Filtering motion control commands for better closed loop stability
Typical surgery robotic systems can have around 40 actuators and the same number of sensors which allows to compute the data rate requires in each direction in order to execute a given movement.
Human sensitivity of touch is very high, tactile sensing has about 400 Hz bandwidth, where bandwidth refers to the frequency of which the stimuli can be sensed. This is why, in general, haptic feedback systems operate at frequencies around 1,000 Hz.
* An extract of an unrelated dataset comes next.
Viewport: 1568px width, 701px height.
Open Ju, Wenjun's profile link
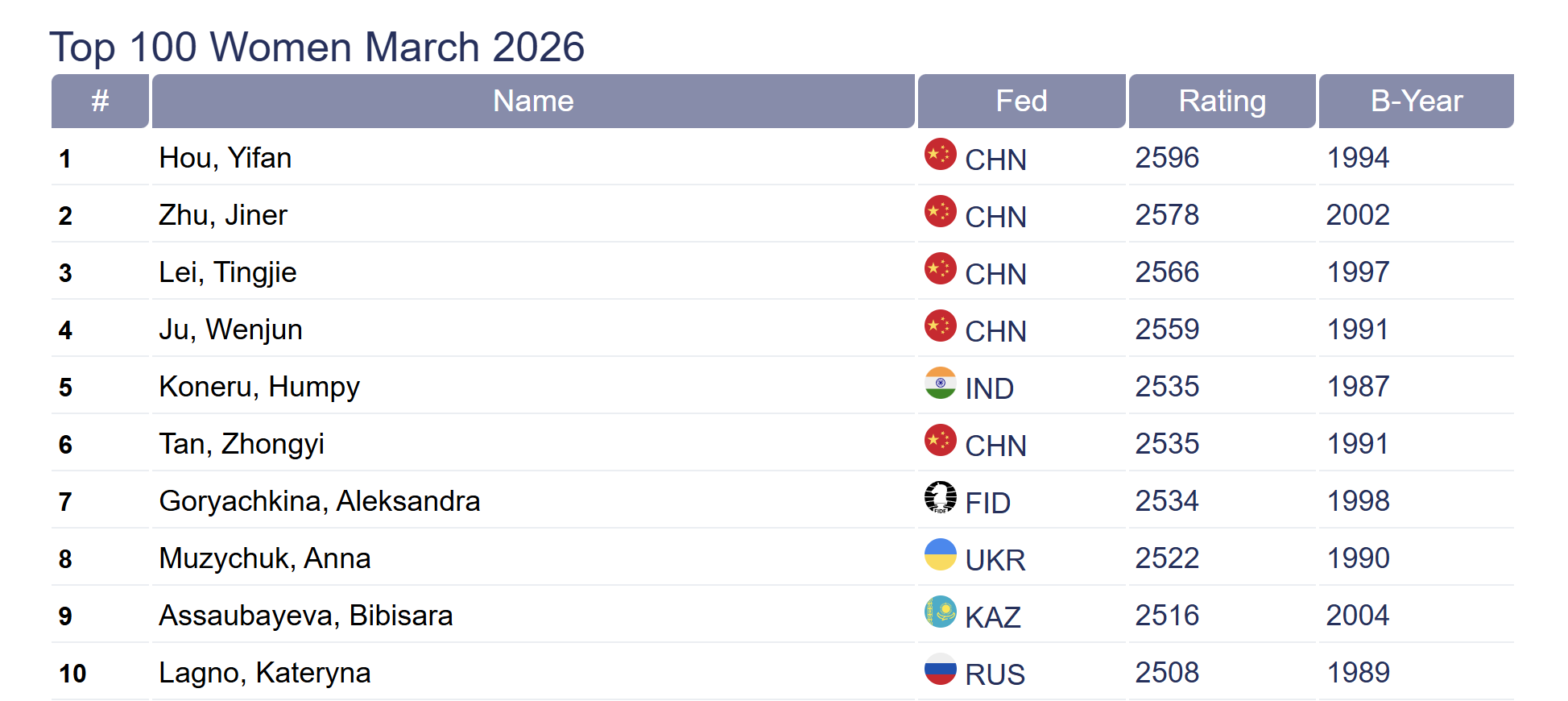point(230,330)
This rate naturally applies to the update of all information used in the generation of the haptic feedback, e.g. instruments velocity, position … Therefore, the robot control process involves:
The surgeon console periodically sending a set of points to actuators
Actuators executing a given process
Sensors sampling velocity, forces, positions… at the very same time and returning that information to the surgeon console at the rate of 1 kHz
As opposed to machine to machine communication, robotic aided surgery implies there is a human being in the middle of the control loop, which means that the console generates new commands based on the system state collected in the previous 1 kHz cycle and also on surgeon's hand movement.
Each equipment involved in a robotic telesurgery setup (endoscopes, image processing system, displays, motion controller and haptic feedback systems) is synchronized thanks to a common clock either external or provided by the 5G system. The synchronization is often achieved through dedicated protocols such as e.g. PTP version 2 and allows to e.g. guarantee the consistency of the haptic feedback and displayed images at the master console, or enable the recording and offline replay of the whole procedure.
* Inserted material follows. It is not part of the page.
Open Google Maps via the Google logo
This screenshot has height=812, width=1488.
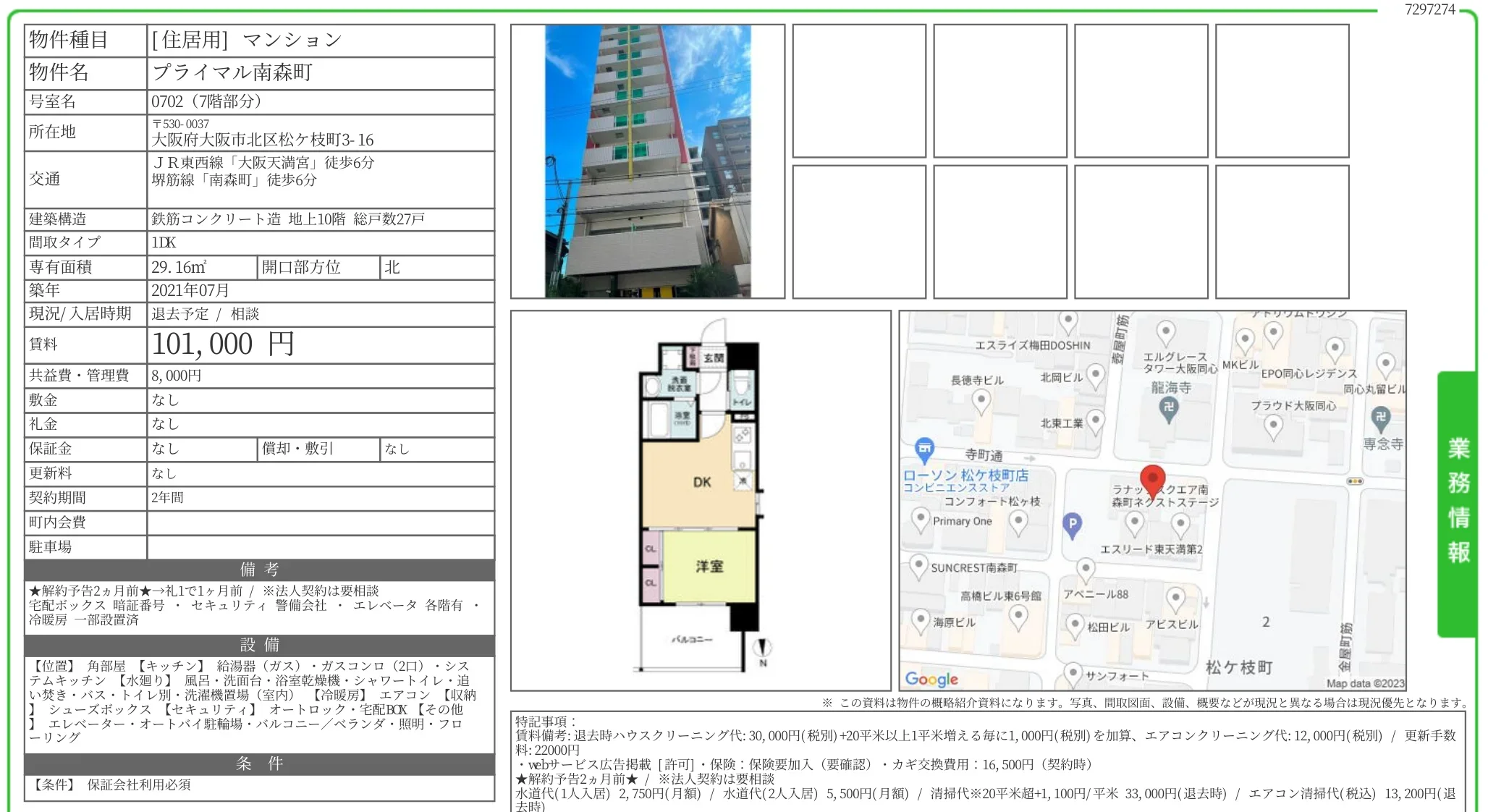(x=931, y=679)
Periodic communication for the support of precise cooperative robotic motion control and haptic feedback in case of robotic aided surgery where the surgeon console and the robot are collocated in the same operating room
Periodic communication for the support of cooperative robotic motion control and haptic feedback in case of telesurgery. In this case, the surgeon console and the robot are not collocated and communicate with each other through a connection established over a PLMN possibly spanning an entire country. Relaxed requirements imply that much less complex surgical procedures are achievable in use case 2 than in use case 1. It shall be noted that this use case also involves more experienced and trained surgeons, who can cope with longer latencies in the communication system.
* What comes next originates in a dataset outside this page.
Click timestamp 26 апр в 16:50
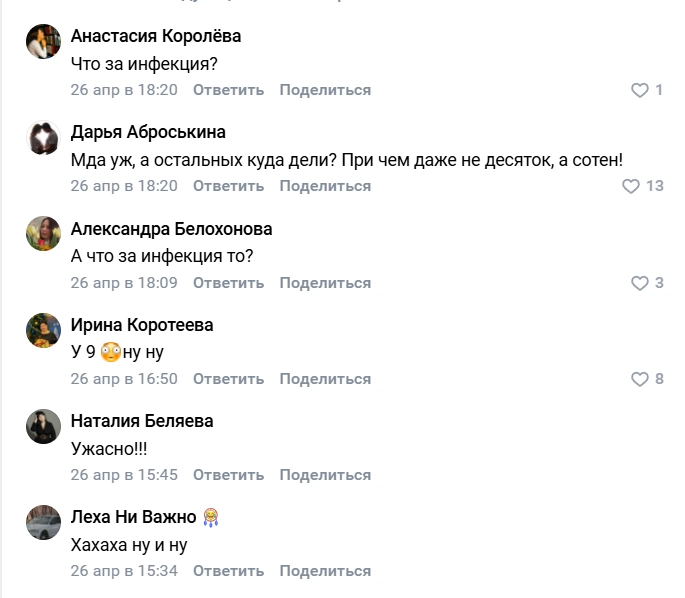The image size is (685, 598). click(124, 379)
Robotic aided diagnosis involves a remote expert in a large central hospital who controls a diagnosis robotic system deployed in a local medical facility. Such robotic systems can be e.g.:
Haptic feedback tool used for palpating and deployed in e.g. a Mobile Specialist Practise facility
Ultrasound probe deployed in an ambulance or a medical facility
A typical robotic setup for tele diagnosis can be depicted as follows:
Specialists and patients are far from each other (typically dozens of kilometres) and can exchange data through communication services delivered by PLMNs. The depicted medical application can be instantiated at either side or in the Cloud. Its role consists in:
Generating appropriate haptic feedback based on instrument location, velocity, effort measurements data and images issued by instruments.
Filtering motion control commands for better closed loop stability
Periodic communication for the support of precise cooperative robotic motion control and haptic feedback in case of robotic aided diagnosis where the expert and the patient are not collocated and communicate with each other through a connection established over a PLMN.